Que l’on ne s’y trompe pas, c’est bien entendu l’annonce du projet de l’adaptation des romans de Robert E. Howard et des comics dérivés chez Marvel par Universal, qui convainc finalement le producteur Brando Chase (L’Incroyable Alligator) de mettre un peu la main à la poche pour financer cet étrange script que le jeune Albert Pyun tentait de glisser sous toutes les portes depuis quelques mois. Une histoire de prince déchu, d’usurpateur de trône, d’épée magique à trois lames, de sorcier nécromant et de très jolie princesse qui trouvait effectivement un écho certains en ce début des années 80 alors bercé par un regain de la Fantasy avec des films allant du très sérieux Excalibur au plus enchanté Dark Crystal… Sans compter sur les multiples rip off de Conan qui vont rapidement montrer le bout de leur nez comme Dard l’invincible aux États-Unis ou The Barbarians et Conquest du côté de l’Italie. Mais à la différence de ces derniers Albert Pyun n’a aucunement copié le film de John Milius (même si naturellement certaines références sont identiques) mais s’est surtout nourri de ses passions adolescentes brassant les comics, des œuvres littéraires plus classiques, les grands films de cape et d’épée américains et les films de sabre japonais (les Baby Cart en particulier).

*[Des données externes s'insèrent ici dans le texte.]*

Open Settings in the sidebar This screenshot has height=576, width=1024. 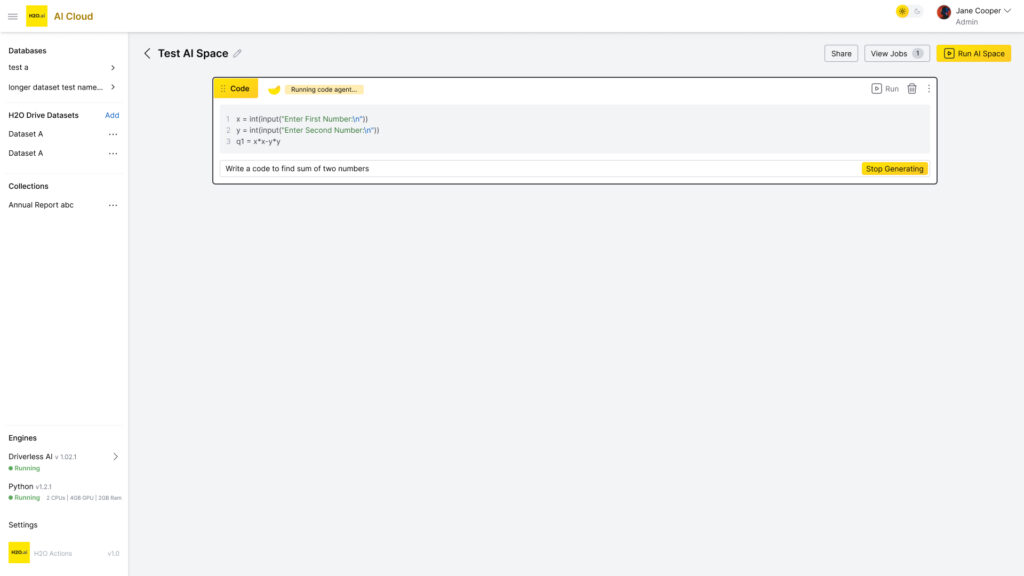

Le merveilleux frappe trois fois
Détonnant mélange qui permet alors toutes les ruptures de tons, habillant le film avec les atours d’un récit cruel pour adulte avec un humour parfois enfantin, passant d’une sauvagerie barbare à une légèreté plus bondissante proche du swashbuckler d’entant. Il est particulièrement étonnant de voir comment l’ensemble du spectacle réussi cependant à rester cohérant, boosté par un rythme des plus soutenus qui n’exclue pas quelques ellipses plutôt culotées, mais effectivement nécessaire pour tenir le budget, laissant les grandes batailles épiques hors champs. C’est que Pyun doit faire beaucoup avec très peu et comme la bande sonore orchestrale temporaire mélangeant du John Williams ou du Jerry Goldsmith doit laisser place aux efforts charmants, mais synthétiques, de David Whitaker, le jeune réalisateur doit constamment rivaliser d’astuce pour cacher la misère. Aidé par un casting de spécialistes du ciné d’exploitation (Richard Lynch, Lee Horsley, Simon « Manimal » MacCorkindale…), une équipe talentueuse aux effets spéciaux (dont les frères Chiodo eux aussi débutants), une superbe photographie crépusculaire de Joseph Mangine (L’Incroyable Alligator) et des décors restreint mais toujours parfaitement cadrés, Pyun donne corps à une atmosphère assez unique, évocatrice, proche des feuilletons libres d’autrefois où les courbes des jolies princesses en périls rivalisaient avec les effusions de sangs plus virils et les découvertes de rites terrifiants.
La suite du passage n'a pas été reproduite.